Mas essa inspiração também vem de uma memória afetiva muito profunda: cresci vendo minha mãe fazer crochê. Os fios, os pontos, o gesto paciente das mãos criando e reconstruindo formas fizeram parte da minha infância e, de alguma maneira, acabaram aflorando no meu fazer cerâmico.
Hoje esses fios aparecem na argila como símbolo daquilo que nos atravessa ao longo da vida.
Aquilo que quebra, fere ou desgasta não precisa ser descartado. Pode ser cuidado, transformado e ressignificado.
A coleção fala sobre resiliência, autoconhecimento e coragem.

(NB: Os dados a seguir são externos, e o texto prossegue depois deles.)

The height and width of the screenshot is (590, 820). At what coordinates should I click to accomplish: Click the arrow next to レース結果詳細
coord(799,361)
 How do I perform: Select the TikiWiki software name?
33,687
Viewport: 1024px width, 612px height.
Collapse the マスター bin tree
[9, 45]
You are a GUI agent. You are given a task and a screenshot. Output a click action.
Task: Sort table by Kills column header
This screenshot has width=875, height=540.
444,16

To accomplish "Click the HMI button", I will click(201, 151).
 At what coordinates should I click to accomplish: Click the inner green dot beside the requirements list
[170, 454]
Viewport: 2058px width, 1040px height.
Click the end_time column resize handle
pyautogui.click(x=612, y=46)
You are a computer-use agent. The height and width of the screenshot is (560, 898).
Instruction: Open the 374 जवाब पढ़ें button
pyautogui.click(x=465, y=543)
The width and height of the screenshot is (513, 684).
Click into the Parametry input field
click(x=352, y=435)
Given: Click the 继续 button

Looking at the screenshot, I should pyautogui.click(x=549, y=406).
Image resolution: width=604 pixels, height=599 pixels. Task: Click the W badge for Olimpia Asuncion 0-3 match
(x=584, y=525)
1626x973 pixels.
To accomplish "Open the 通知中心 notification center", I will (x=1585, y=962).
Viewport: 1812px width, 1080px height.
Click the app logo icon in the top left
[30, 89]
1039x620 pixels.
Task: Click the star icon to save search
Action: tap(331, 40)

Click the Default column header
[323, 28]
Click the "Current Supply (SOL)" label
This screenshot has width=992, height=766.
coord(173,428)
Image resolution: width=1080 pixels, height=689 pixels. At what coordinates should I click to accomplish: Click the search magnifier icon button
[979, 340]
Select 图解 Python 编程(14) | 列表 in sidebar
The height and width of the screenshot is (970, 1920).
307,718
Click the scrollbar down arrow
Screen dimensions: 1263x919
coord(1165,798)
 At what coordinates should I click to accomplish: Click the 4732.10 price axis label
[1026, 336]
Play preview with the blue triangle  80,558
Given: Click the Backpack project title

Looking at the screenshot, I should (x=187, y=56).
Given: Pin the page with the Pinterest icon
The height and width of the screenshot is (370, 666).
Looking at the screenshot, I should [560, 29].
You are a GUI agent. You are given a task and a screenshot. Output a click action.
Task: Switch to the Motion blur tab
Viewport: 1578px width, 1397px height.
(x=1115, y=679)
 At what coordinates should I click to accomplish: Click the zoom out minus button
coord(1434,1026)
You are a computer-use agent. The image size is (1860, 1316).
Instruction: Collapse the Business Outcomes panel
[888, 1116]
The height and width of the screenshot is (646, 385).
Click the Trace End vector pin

Sobre olhar para si mesmo inclusive para as próprias imperfeições e entender que as marcas também fazem parte da nossa história.
As costuras não escondem as cicatrizes.
Elas revelam que é possível continuar, reconstruir e encontrar beleza mesmo depois das rupturas.
Porque sempre existe algo a refazer.
Algo a restaurar.
E sempre existe a possibilidade de recomeçar.